WHAT TO DO →
Please transcribe the records precisely; pictures stay out of your copy.

::::

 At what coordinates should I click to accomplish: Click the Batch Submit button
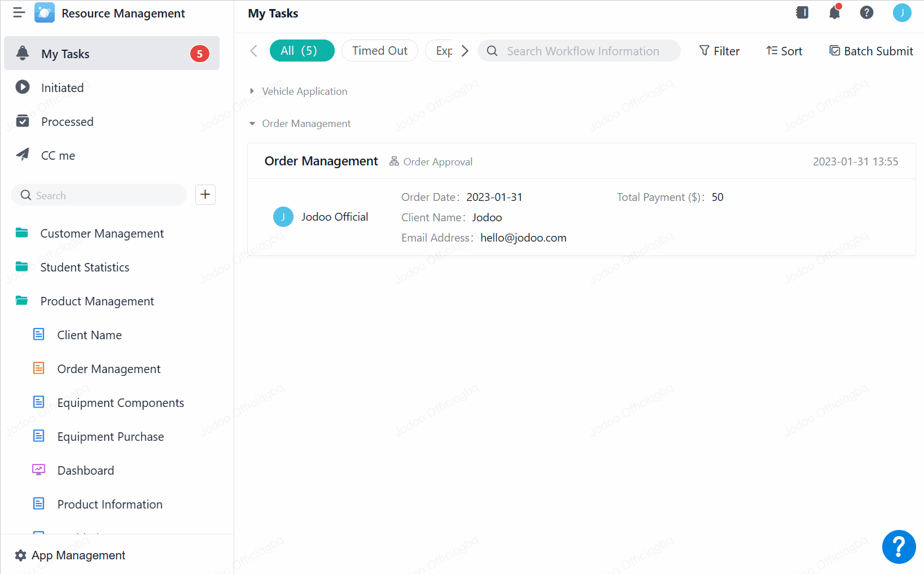point(871,51)
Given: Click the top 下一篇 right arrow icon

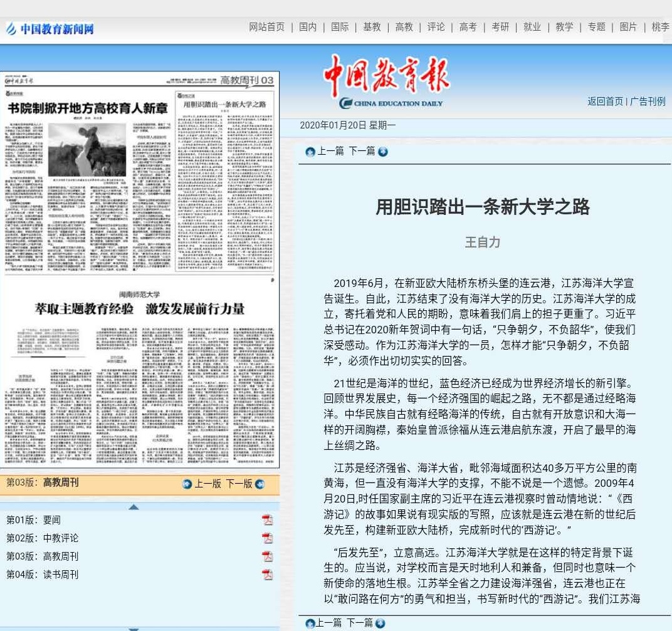Looking at the screenshot, I should tap(383, 152).
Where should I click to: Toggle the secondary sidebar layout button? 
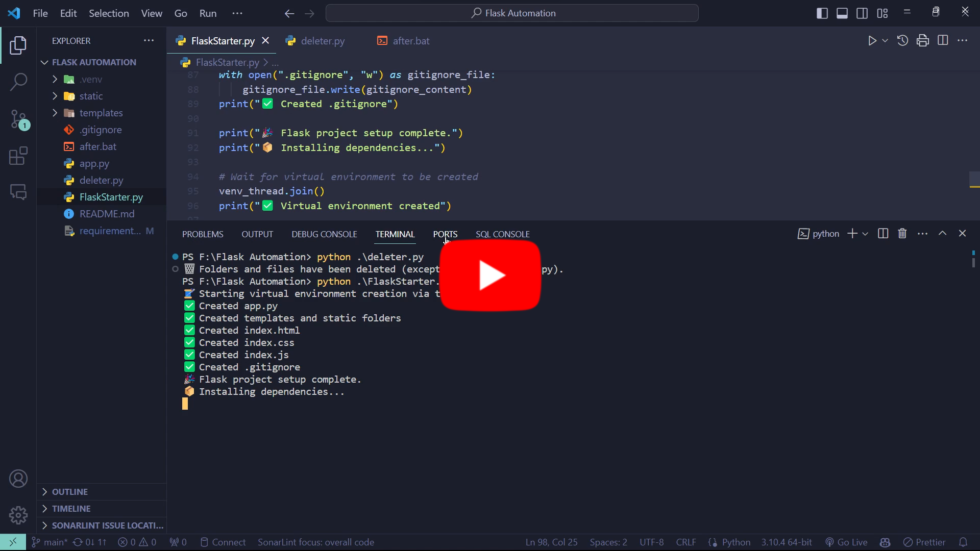click(862, 13)
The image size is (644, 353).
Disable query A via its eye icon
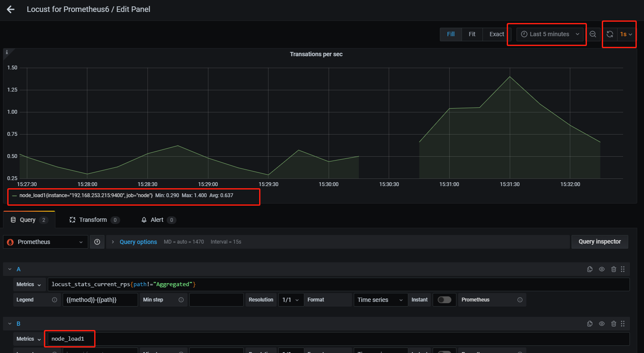[x=601, y=269]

::::

OUTPUT OF THE EXERCISE →
 At what coordinates should I click to accomplish: Click the Batch Submit button
point(871,51)
Given: Click the top 下一篇 right arrow icon

Looking at the screenshot, I should tap(383, 152).
Where should I click to: Toggle the secondary sidebar layout button? 
click(862, 13)
The image size is (644, 353).
Disable query A via its eye icon
[x=601, y=269]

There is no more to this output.